Case: A 56 year old man presented with new onset headaches with visual symptoms. Physical examination was normal apart from asymmetrical papilledema and reduced visual acuity 6/9 bilaterally. CSF opening pressure was 26 cm H2O. CTV showed partially recanalised thrombosis in the superior sagittal sinus and the right sigmoid and transverse sinuses which appeared chronic. His headaches initially improved with propranolol but he continued to complain of visual symptoms; repeat CSF opening pressure was 31 cm H2O and repeat CTV was reported as, ‘more occlusive’. He was therefore anti-coagulated and treated with acetazolamide.
Six weeks after starting treatment, ophthalmological assessment found worsening visual fields despite reduction in disc swelling on OCT. CSF pressure remained elevated at 30 cm H2O. Repeat CTV and 4D CTA identified a type IIB occipital dural AV fistula around the thrombosed venous sinuses, causing occipital lobe congestion; the likely cause of the visual field defects.

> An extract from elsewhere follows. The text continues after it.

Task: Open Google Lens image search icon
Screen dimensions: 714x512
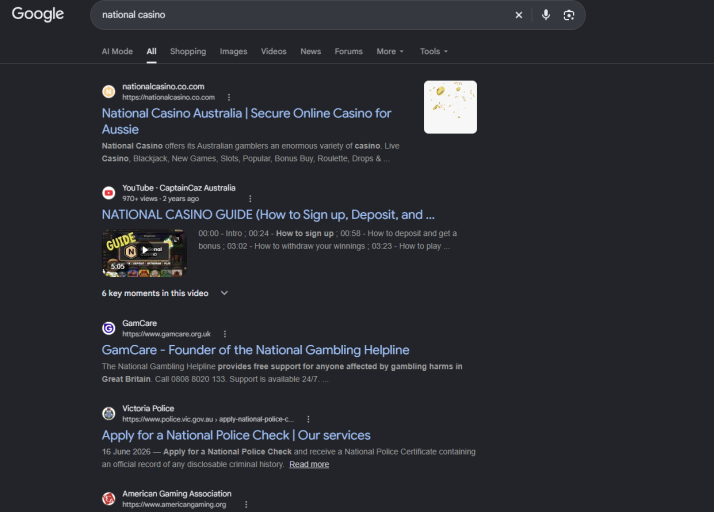Action: pyautogui.click(x=569, y=15)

The patient underwent cerebral angiogram with embolisation of the dural fistula. Following embolization his headaches and papilledema resolved, and visual acuities and fields normalised.
Conclusion Neurologists should be aware of dural AV fistula as a complication of cerebral sinus thrombosis which may cause persistent raised pressure symptoms in treated patients.